Along with many others I have and always will prefer winter birding, for starters there is just so much more happening in regard to Waders and Wildfowl, the Outfall is one of those places that only comes to life in the winter.
It has a massive food source coming from Thames Water; it is now in that period when it is just coming into its own.
Numbers of Wildfowl are rapidly increasing, this morning’s visit provided 9 returning Black Tailed Godwit with a good count of 54 Redshank and a single Curlew.
The Outfall below looking west towards the 2nd Jetty which is the Gull breeding Jetty, Canary Wharf in the distance.I usualy view from the corner of the road, inland is Thames Water.
Teal numbers continue to multiply with a count of 419 at the Outfall and the Creek, one day a Green Winger hopefully.
From the Outfall I moved on to the Thames Water site and came across 3 Common Sandpipers feeding in separate tanks, one of which appeared to be very approachable. As you know Common Sands flush quite early and are not usually that approachable, this particular bird was quite a film star and stayed put.

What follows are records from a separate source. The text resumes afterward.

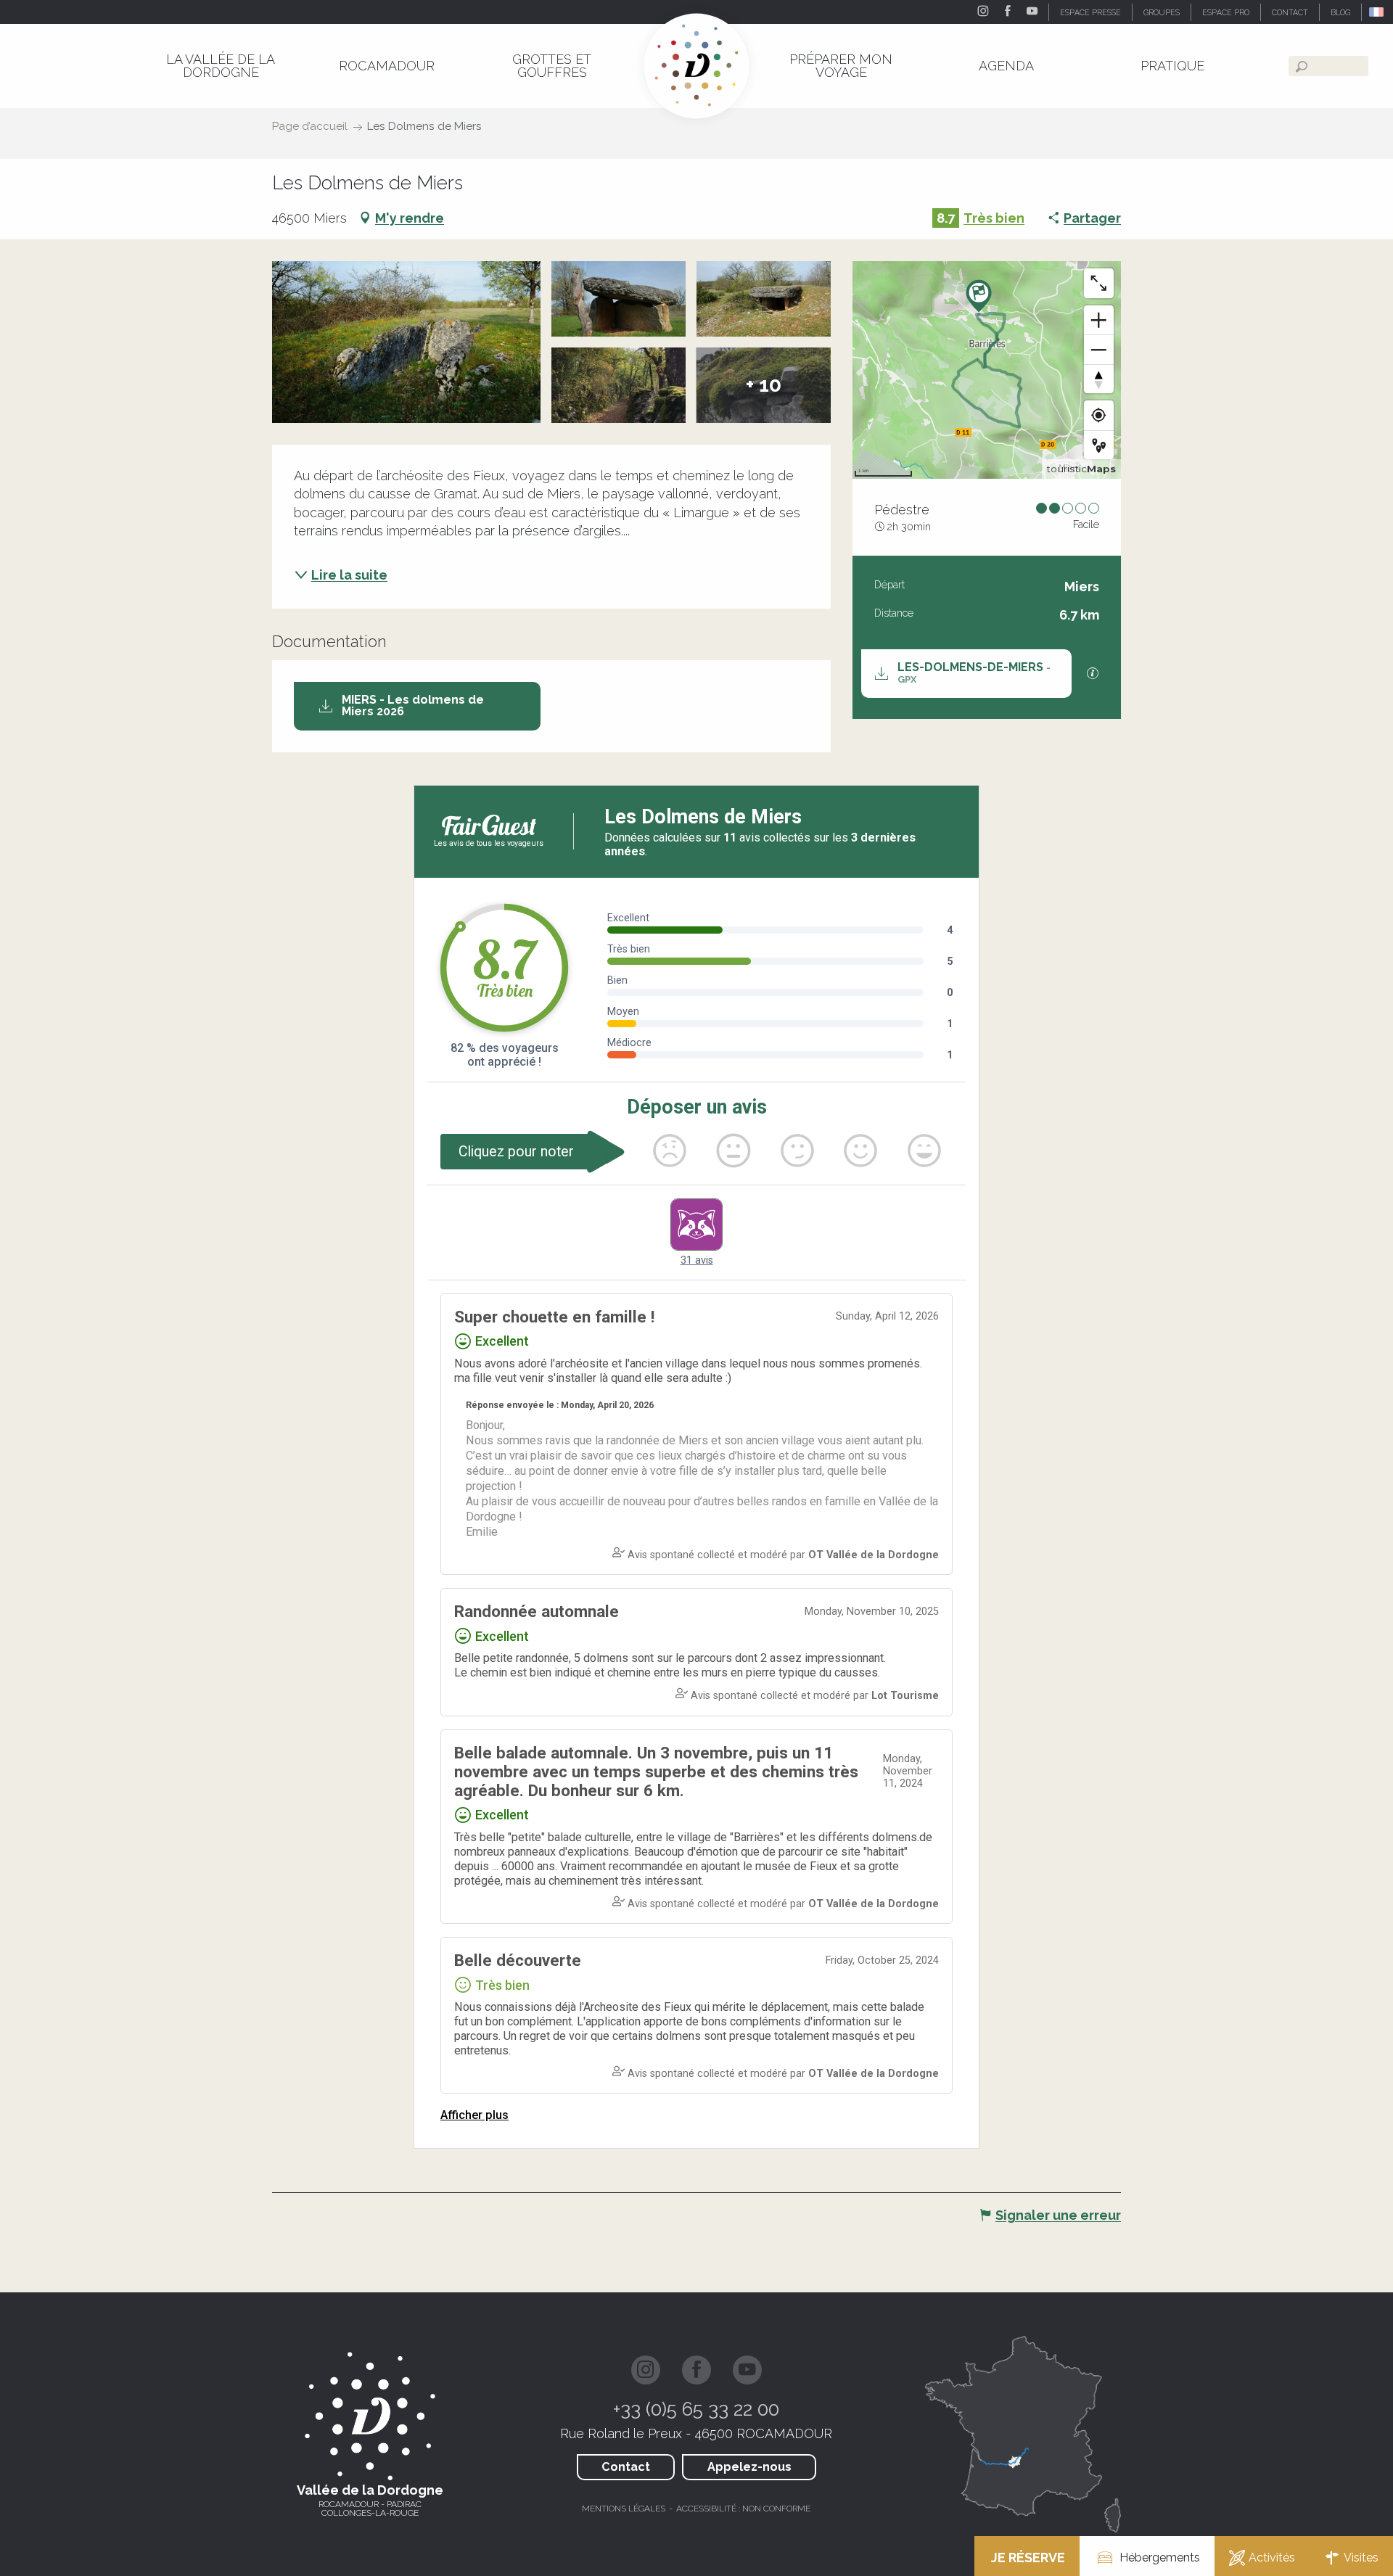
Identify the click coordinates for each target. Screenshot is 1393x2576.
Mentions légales (623, 2508)
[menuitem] (220, 65)
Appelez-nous (749, 2467)
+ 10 (763, 385)
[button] (1377, 12)
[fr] (1377, 12)
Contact (625, 2467)
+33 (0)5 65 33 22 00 (696, 2409)
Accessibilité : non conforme (743, 2508)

I was not sure what the credentials were for Spotted Sandpiper so I took a few photos and checked as soon as I got home, additionally checking with a 2nd opinion.

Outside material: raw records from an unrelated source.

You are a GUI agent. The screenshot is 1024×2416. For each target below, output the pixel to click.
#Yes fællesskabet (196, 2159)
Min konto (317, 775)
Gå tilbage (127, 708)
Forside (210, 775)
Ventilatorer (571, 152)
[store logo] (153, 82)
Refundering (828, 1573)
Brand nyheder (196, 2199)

It turned out to be a normal Common Sandpiper, bill, colour of legs and tail not being right for Spotted Sandpiper. Its approachability I must admit threw me a bit but I will know what to look for when I do find one, there’s nothing like being positive.
My year list for the site continues to climb and I reached 99 with Lesser Redpoll, House Sparrow, Mistle Thrush and Goldcrest.Not too bad for a relatively small site, highlights for the year so far include Bearded Tit, Scaup and Jack Snipe, hopefully more to come.